I came home and accepted that this was the new pattern. And so began the daily trips to Burton for monitoring. And then Thursday, they stopped again. I felt no movement at all, nothing, zilch, for 6 hours. We went over and again got admitted. And again got excuses. Your baby is just tired. Your baby has no energy. Movements change at this stage anyway. 
That day, I recorded 9 movements all day. Just 9. And then got shouted at for doing a crossword and not concentrating on them properly!!! 
Again, I came home and continued to go back daily with these new reduced reduced movements. 

The Royal College of Obstetricians and Gynaecologists (RCOG) currently advise that:
 "...if you are unsure about your baby's movements, you should lie down on your left side and concentrate on these movements for 2 hours…you should experience 10 individual sets of movements within this time" 
I put this to a midwife the other day who advised me that 10 a day was acceptable. 
I also advised I had not felt a movement for 6 hours. Her response "well, it's early yet, baby probably hasn't woken up". 
From the same RCOG guidance:
"...during both day and night, your baby had sleep periods that mostly last between 20 and 40 minutes, and are rarely longer than 90 minutes. Your baby will not move during this time..."
Not 6 hours at a time then?!!! 

Our latest growth scan has shown that Brussel has had a spurt (probably thanks to the steroids they injected me with) and lives to cook a little longer. Although the plan is still to induce me at 37 weeks due to growth and movements. However, our movements average between 6-10 a day. When I tell them this, I again get fobbed off, told some ridiculous crap about why may baby isn't moving or the latest is just speaking to me exceptionally slowly like I am deaf or stupid!! 
We have a consultant appointment on Wednesday to finalise the details of Brussel's arrival but until then, it's more worry and stress. 

As for me, I am simply exhausted. I don't mean pregnancy tired, I mean exhausted. Literally eating a bowl of cereals wipes my energy.

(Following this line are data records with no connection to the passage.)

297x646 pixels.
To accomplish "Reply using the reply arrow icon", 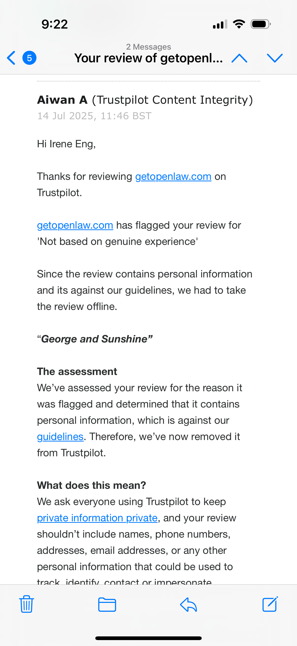I will (188, 605).
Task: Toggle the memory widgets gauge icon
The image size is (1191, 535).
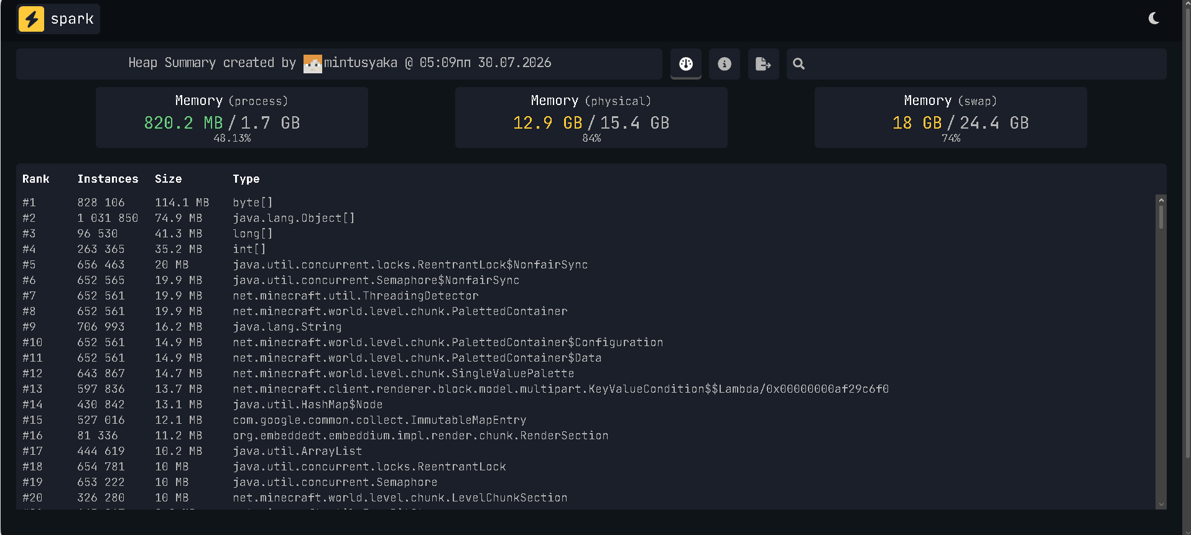Action: tap(686, 63)
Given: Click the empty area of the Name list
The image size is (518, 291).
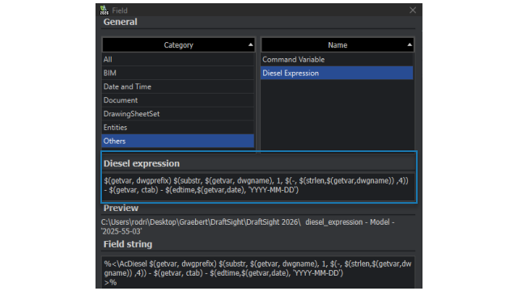Looking at the screenshot, I should (337, 116).
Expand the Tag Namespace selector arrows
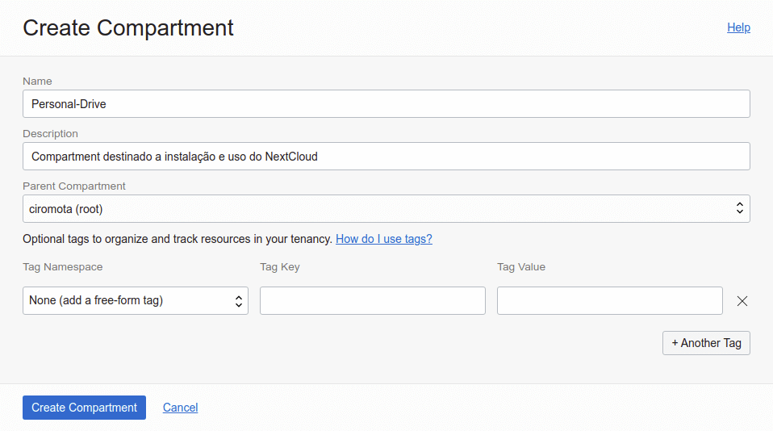Viewport: 773px width, 431px height. 239,301
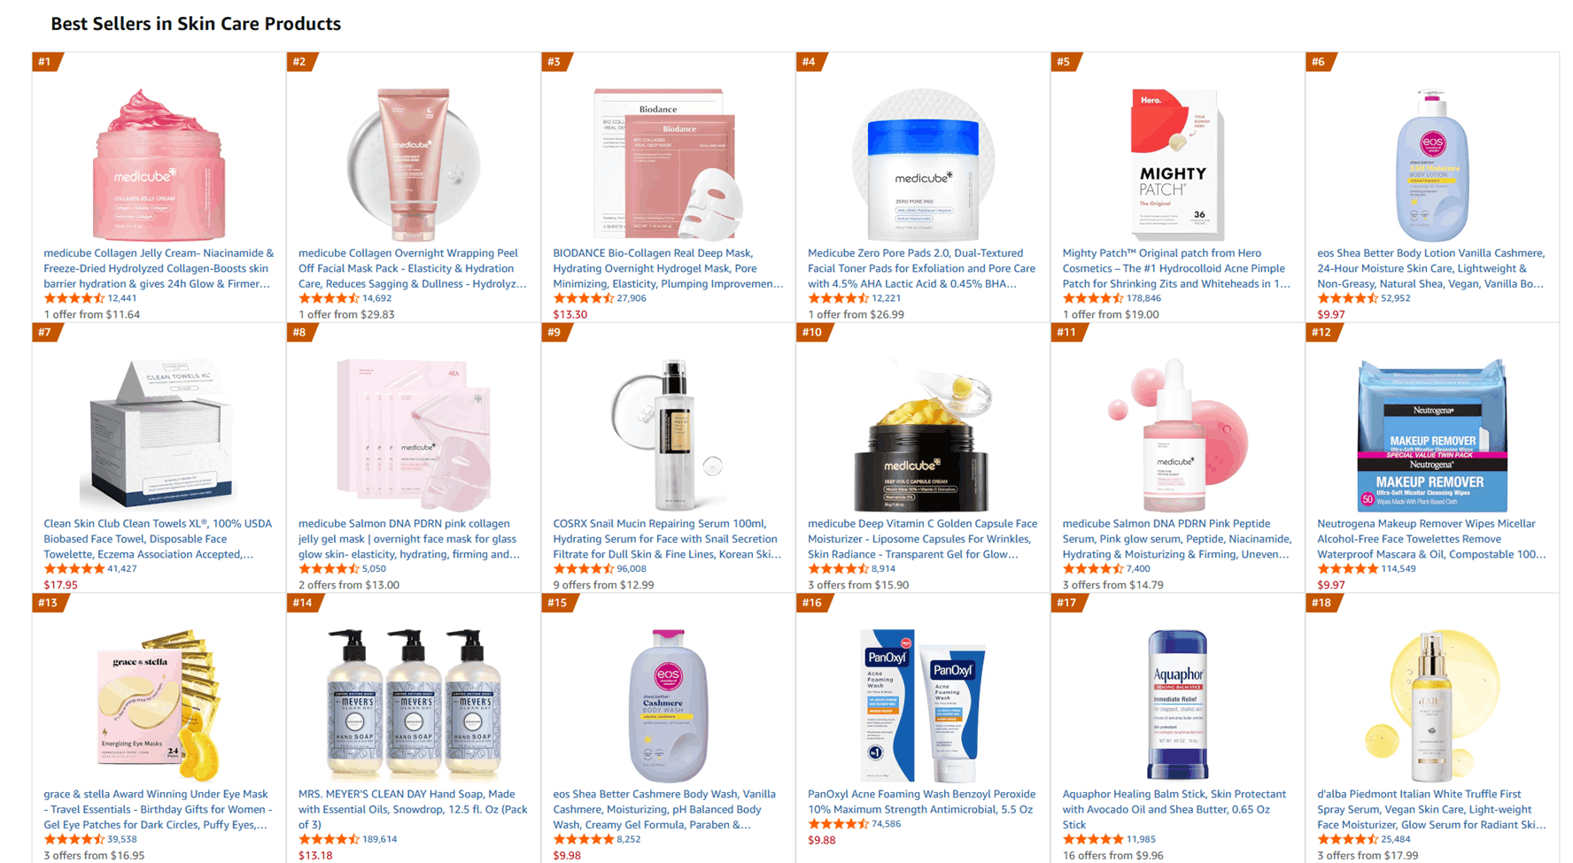
Task: Click the Neutrogena wipes star rating
Action: [1367, 569]
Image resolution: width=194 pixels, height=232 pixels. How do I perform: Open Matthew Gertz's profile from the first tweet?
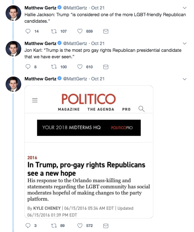click(x=40, y=8)
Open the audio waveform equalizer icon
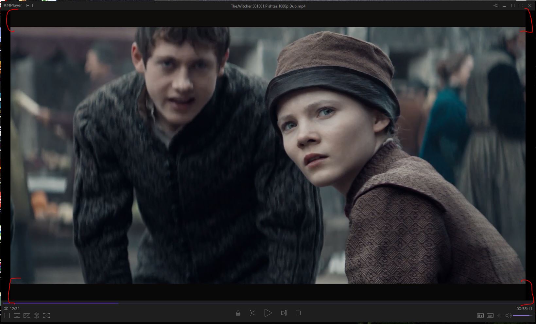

I feel constantly dizzy and sick and the itching is horrendous (my skin is stretching don't you know)! However, there isn't long to go and our Brussel is worth it. Just don't be expecting any more baby Flash's………ever!!! 

My point of writing this, apart from the vent, was to draw attention to a charity called Count the Kicks and to highlight to anybody pregnant how important it is to know your baby's own pattern of movements. Not 10 a day, not 10 an hour. Your baby's pattern. 
Count the Kicks can be found on the web and all good social media sites. There aim is simple - to raise awareness of the importance of a babies movements in the womb to help try and prevent the hideousness that is stillbirth. They have a recycling programme to raise funds to get this information out. Check them out and please help if you can. You don't even need to send money. They will be happy with stamps, wipe packets and even milk bottle tops!!